TechTalks from event: Big Learning: Algorithms, Systems, and Tools for Learning at Scale

We are still uploading slides and videos for this event. Please excuse any discrepancy.

Day 1 Afternoon Session

  • Tutorial: Vowpal Wabbit Authors: John Langford
  • Towards Human Behavior Understanding from Pervasive Data: Opportunities and Challenges Ahead Authors: Nuria Oliver
    We live in an increasingly digitized world where our -- physical and digital -- interactions leave digital footprints. It is through the analysis of these digital footprints that we can learn and model some of the many facets that characterize people, including their tastes, personalities, social network interactions, and mobility and communication patterns. In my talk, I will present a summary of our research efforts on transforming these massive amounts of user behavioral data into meaningful insights, where machine learning and data mining techniques play a central role. The projects that I will describe cover a broad set of areas, including smart cities and urban computing, psychographics, socioeconomic status prediction and disease propagation. For each of the projects, I will highlight the main results and point at technical challenges still to be solved from a data analysis perspective.
  • Parallelizing Training of the Kinect Body Parts Labeling Algorithm Authors: Derek Murray
    We present the parallelized implementation of decision forest training as used in Kinect to train the body parts classification system. We describe the practical details of dealing with large training sets and deep trees, and describe how to parallelize over multiple dimensions of the problem.
  • Big Machine Learning made Easy Authors: Miguel Araujo and Charles Parker
    While machine learning has made its way into certain industrial applications, there are many important real-world domains, especially domains with large-scale data, that remain unexplored. There are a number of reasons for this, and they occur at all places in the technology stack.

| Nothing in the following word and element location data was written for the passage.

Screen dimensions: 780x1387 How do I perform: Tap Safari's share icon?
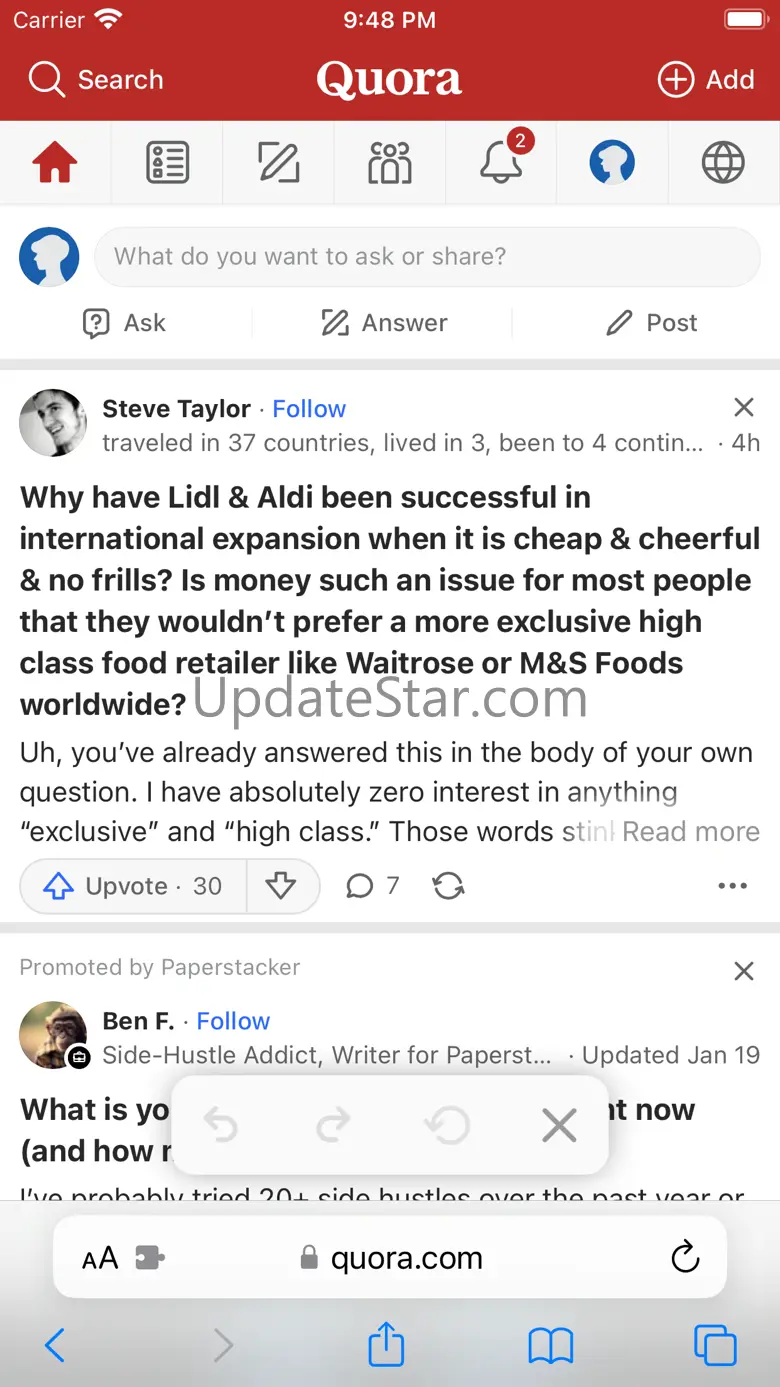(386, 1345)
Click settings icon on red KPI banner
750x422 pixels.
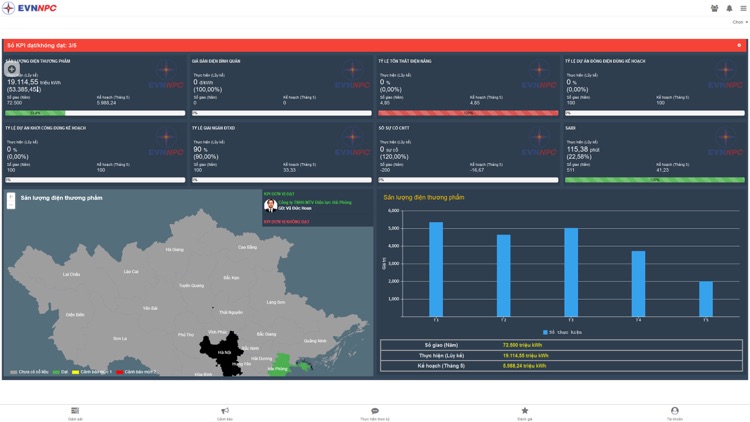(739, 45)
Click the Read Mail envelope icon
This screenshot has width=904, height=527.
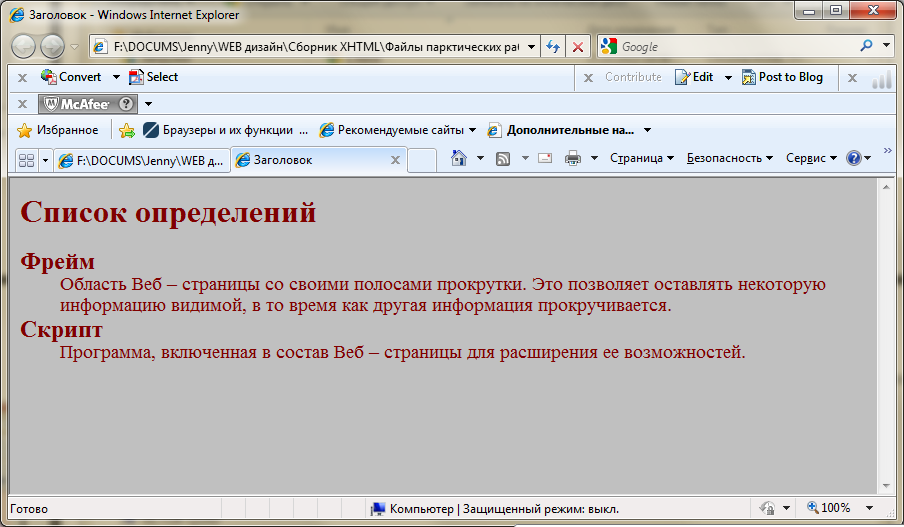coord(545,159)
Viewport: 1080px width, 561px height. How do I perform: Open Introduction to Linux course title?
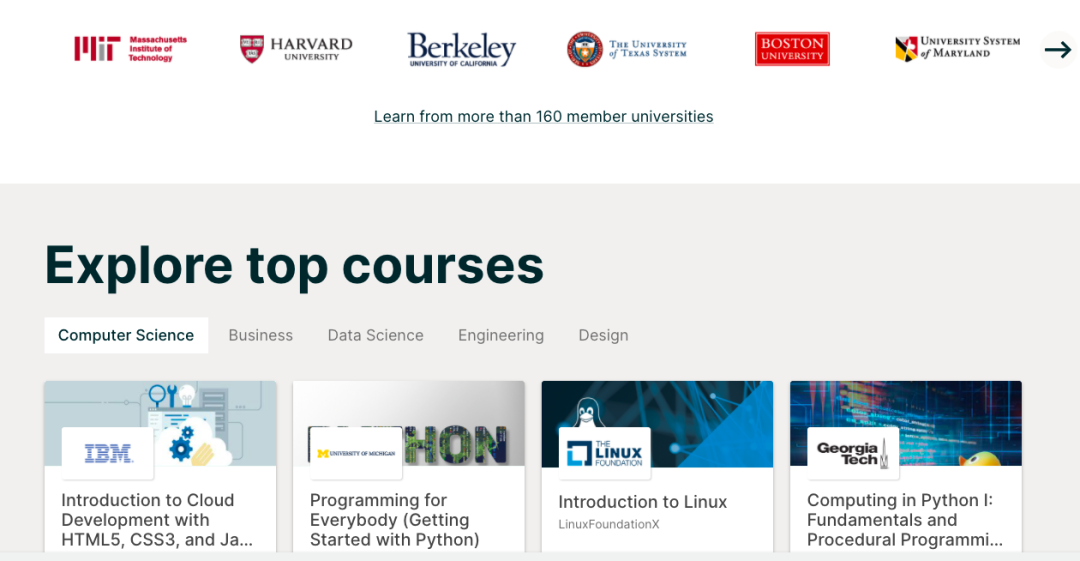[x=642, y=502]
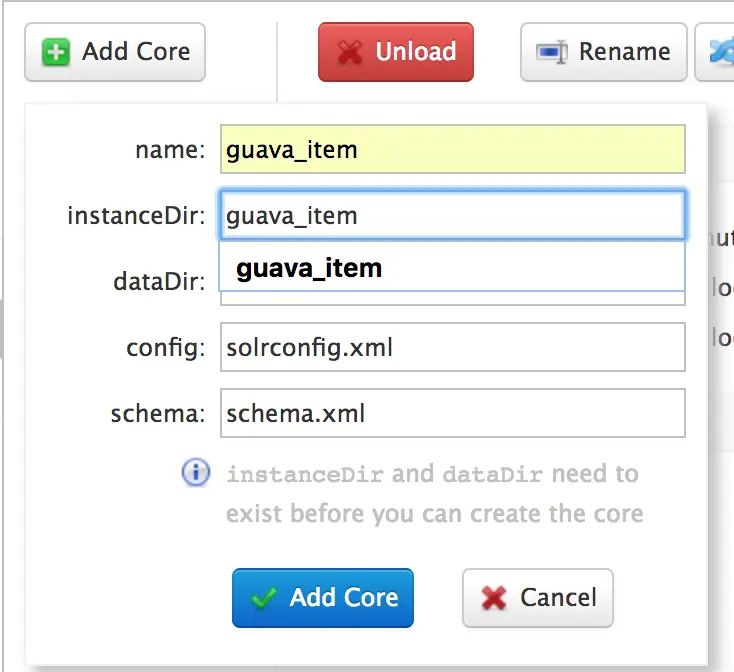Click the green checkmark on blue Add Core
734x672 pixels.
[264, 598]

One concern is ease-of-use, so that practitioners with access to big data who are not necessarily machine learning experts are able to create models. Another is transparency. Users are more likely to want models they can easily visualize and understand. A flexible API layer is required so users can integrate models into their business process with a minimum of hassle. Finally, a robust back-end is required to parallelize machine learning algorithms and scale up or down as needed.. In this talk, we discuss our attempt at building a system that satisfies all of these requirements. We will briefly demonstrate the functionality of the system and discuss major architectural concerns and future work.
  • Fast Cross-Validation via Sequential Analysis Authors: Tammo Kruger
    With the increasing size of today's data sets, finding the right parameter configuration via cross-validation can be an extremely time-consuming task. In this paper we propose an improved cross-validation procedure which uses non-parametric testing coupled with sequential analysis to determine the best parameter set on linearly increasing subsets of the data. By eliminating underperforming candidates quickly and keeping promising candidates as long as possible the method speeds up the computation while preserving the capability of the full cross-validation. The experimental evaluation shows that our method reduces the computation time by a factor of up to 70 compared to a full cross-validation with a negligible impact on the accuracy.
  • Machine Learning's Role in the Search for Fundamental Particles Authors: Daniel Whiteson
    High-energy physicists try to decompose matter into its most fundamental pieces by colliding particles at extreme energies. But to extract clues about the structure of matter from these collisions is not a trivial task, due to the incomplete data we can gather regarding the collisions, the subtlety of the signals we seek and the large rate and dimensionality of the data. These challenges are not unique to high energy physics, and there is the potential for great progress in collaboration between high energy physicists and machine learning experts. I will describe the nature of the physics problem, the challenges we face in analyzing the data, the previous successes and failures of some ML techniques, and the open challenges.
  • Bootstrapping Big Data Authors: Ariel Kleiner
    The bootstrap provides a simple and powerful means of assessing the quality of estimators. However, in settings involving large datasets, the computation of bootstrap-based quantities can be prohibitively computationally demanding. As an alternative, we introduce the Bag of Little Bootstraps (BLB), a new procedure which incorporates features of both the bootstrap and subsampling to obtain a more computationally efficient, though still robust, means of quantifying the quality of estimators. BLB shares the generic applicability and statistical efficiency of the bootstrap and is furthermore well suited for application to very large datasets using modern distributed computing architectures, as it uses only small subsets of the observed data at any point during its execution. We provide both empirical and theoretical results which demonstrate the efficacy of BLB.